Cuba and Jamaica are particularly well-endowed. In Havana the number of such facilities and sites is extraordinary and includes for example, the National Museum of Fine Arts and the unique Museum of the Revolution. Kingston too has at least ten offerings including the National Museum, the outstanding National Gallery and of course the Bob Marley Museum. In both nations there are also many historic buildings and sites located away from the capital.
More generally however, museums, galleries and historic sites around the Caribbean vary enormously in number, size, scope, quality and intent.
This is because the principal problem they face lies in obtaining and maintaining core funding for the upkeep of buildings, existing collections, and staffing. Moreover, special exhibitions are few and far between, and confusingly some sites, particularly those in smaller islands that have been curated from private collections, seem not to want to explain the context of what is being exhibited, or to encourage new thinking about the past.
Museums and national art galleries first and foremost play an essential role in helping educate a nation’s children and citizens about their history and culture. However, few involved in such activities in the Caribbean have sought to enhance their funding by establishing linkages to the tourism industry and those involved in selling a destination internationally in ways that might support a country’s visitor offering.

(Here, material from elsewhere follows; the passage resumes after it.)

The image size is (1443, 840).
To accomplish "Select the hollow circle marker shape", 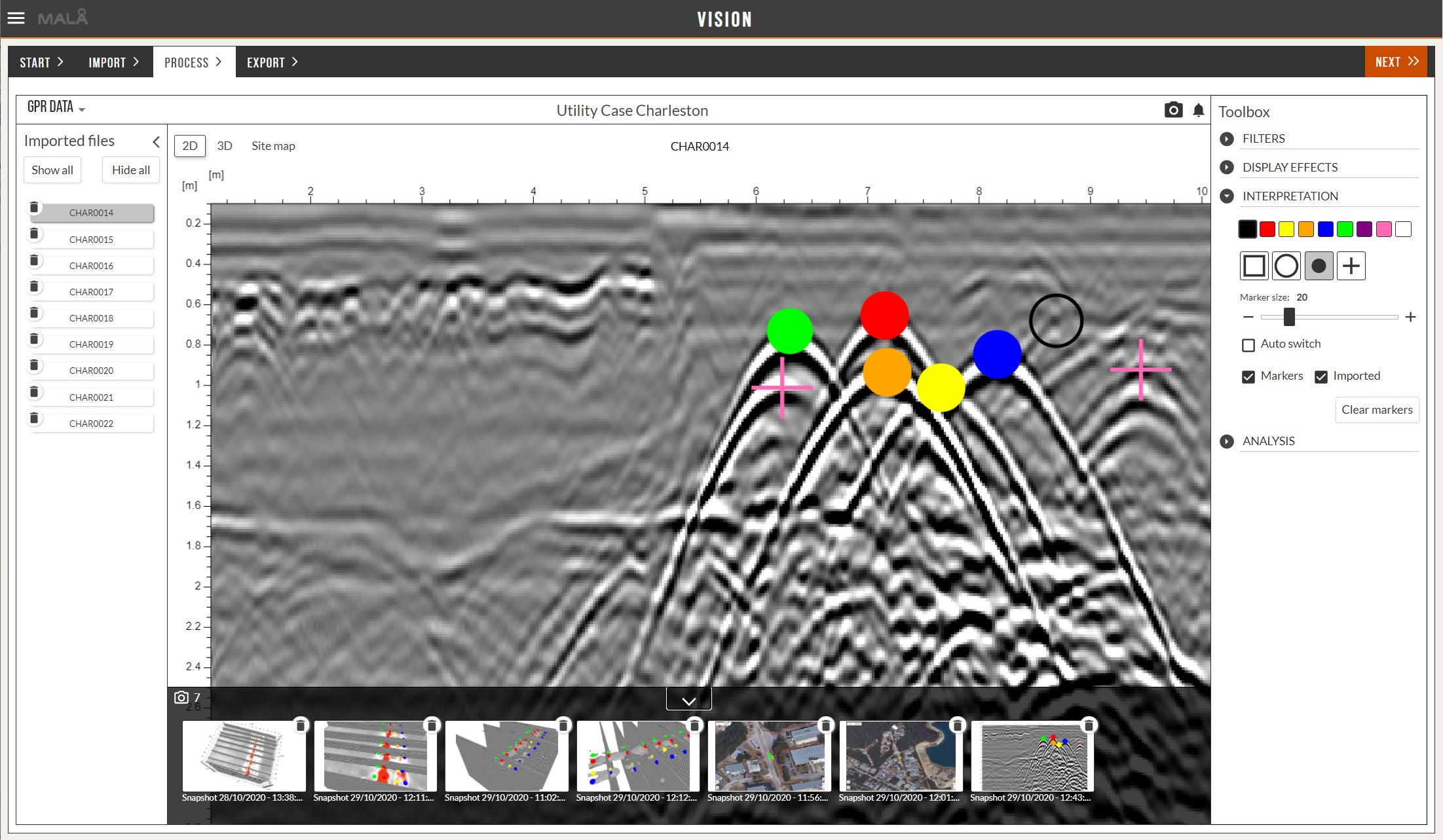I will 1286,266.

Last November France’s President, Emmanuel Macron, pledged in an African context that the continent’s heritage “cannot be a prisoner of European museums” and that France would develop and support plans for the repatriation of African artefacts held in France.
Although legally complicated and controversial it is an initiative that could lead to visitors travelling to new French supported museums and galleries in the countries from which the objects concerned were originally taken. If developed in an Anglophone Caribbean framework with Britain – perhaps in relation to claims for reparational justice – a similar idea could lead to the creation of well-funded high-quality museums in the region able to house artefacts relevant to local history in locations that would attract residents and visitors alike.
There is potentially a role for the tourism sector and friends of the region to begin to explore such ideas with, for example, the University of the West Indies based Caribbean Heritage Network and other regional groupings that bring together those who run museums, galleries and historic buildings.
It is now widely accepted that visitors increasingly want authentic cultural experiences, wish to understand more about the country they are visiting, and are interested in spending some of their vacation time away from the beach. It is also accepted that ‘responsible tourism’ should create more meaningful connections with local people, and a greater understanding of local cultural, social and environmental issues.
There is much more to be written on the subject, but there is in the region and internationally a confluence of interest in heritage issues that could be turned to the region, governments and the industry’s advantage.